ARP Talks: Lorenzo Trombetta and Jacopo Gallico
Thursday 23 November 2017, 19:00 to 20:30
In English
Free admission
Spaces limited. First-come, first-served.
The process of describing a geographical space is always a subjective exercise as it reflects the author's perception – and that of the community the author belongs to – of the territory linked to the surrounding tangible and intangible environments. The Bekaa valley seems to be – more than other Lebanese provinces – the result of a continuous compromise among subjective perceptions, expressed not only by the indigenous local communities, but also by exogenous national and regional actors. This talk by Lorenzo Trombetta aims to shed the light on these multi-layered panorama of perceptions, elaborated by various political, military, cultural, and socioeconomic entities.

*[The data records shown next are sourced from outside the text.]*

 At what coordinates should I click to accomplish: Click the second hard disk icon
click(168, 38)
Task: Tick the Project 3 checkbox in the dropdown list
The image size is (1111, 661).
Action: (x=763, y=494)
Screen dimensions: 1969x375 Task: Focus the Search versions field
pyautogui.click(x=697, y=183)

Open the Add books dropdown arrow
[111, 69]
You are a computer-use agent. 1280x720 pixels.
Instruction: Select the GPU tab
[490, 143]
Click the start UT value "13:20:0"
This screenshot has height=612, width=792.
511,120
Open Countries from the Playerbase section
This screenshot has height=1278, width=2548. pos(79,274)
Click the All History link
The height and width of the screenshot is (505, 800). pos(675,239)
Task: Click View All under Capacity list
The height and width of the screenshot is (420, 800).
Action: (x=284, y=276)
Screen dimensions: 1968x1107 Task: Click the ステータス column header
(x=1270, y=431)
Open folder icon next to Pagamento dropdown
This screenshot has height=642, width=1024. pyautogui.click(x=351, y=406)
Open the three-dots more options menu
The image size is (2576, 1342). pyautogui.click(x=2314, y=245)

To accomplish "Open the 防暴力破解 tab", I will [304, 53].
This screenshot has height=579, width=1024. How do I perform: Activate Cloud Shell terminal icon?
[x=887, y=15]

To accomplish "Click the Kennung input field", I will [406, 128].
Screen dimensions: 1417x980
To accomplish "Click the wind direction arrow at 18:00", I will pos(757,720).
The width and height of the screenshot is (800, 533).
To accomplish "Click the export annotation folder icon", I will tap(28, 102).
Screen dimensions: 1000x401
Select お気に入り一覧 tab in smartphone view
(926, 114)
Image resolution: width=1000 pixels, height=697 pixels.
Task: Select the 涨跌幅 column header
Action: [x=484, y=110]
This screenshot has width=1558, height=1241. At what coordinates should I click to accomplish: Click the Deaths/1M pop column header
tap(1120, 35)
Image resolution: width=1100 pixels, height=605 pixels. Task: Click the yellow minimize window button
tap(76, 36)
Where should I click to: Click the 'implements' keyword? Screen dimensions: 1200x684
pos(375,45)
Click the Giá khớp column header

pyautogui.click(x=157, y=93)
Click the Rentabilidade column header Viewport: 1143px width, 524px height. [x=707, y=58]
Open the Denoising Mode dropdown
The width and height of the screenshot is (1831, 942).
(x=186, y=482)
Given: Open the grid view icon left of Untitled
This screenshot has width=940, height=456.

Following the talk, Trombetta will be in conversation with Jacopo Gallico.
Lorenzo Trombetta is a researcher and journalist with a Ph.D. in the Contemporary History of Syria. He is the Middle East correspondent for the Italian news agency ANSA, and the author of several titles on contemporary Syria, including Siria. Dagli ottomani agli Asad. E oltre (Syria: From the Ottomans to the Assads, and Beyond), published by Mondadori University in 2014.
Jacopo Gallico is an architect and graduate of Sapienza University, Rome. He has been a member of the Rome-based architectural collective Stalker since 1999, for which he co-curated the international art project "Egnatia: A Path of Displaced Memories" from 2002-2005, and developed the project Kurds on the Map as a form of sensitive mapping of the Kurdish diaspora in Europe. In 2006, he founded Osservatorio Nomade in Berlin. He has collaborated with the Haus der Kulturen der Welt, Kunst-Werke, the Venice Biennale, Fondazione Adriano Olivetti, and Palais de Tokyo, among others.
About ARP-ALBA
Artistic Research Practices (ARP) is a program of critical study and of cross-disciplinary practice at ALBA that develops research through a series of roundtables. The program explores contemporary practices by inviting artists, curators, and critics to share their research. ARP recently launched the Bekaa Project, initiated by Jacopo Gallico.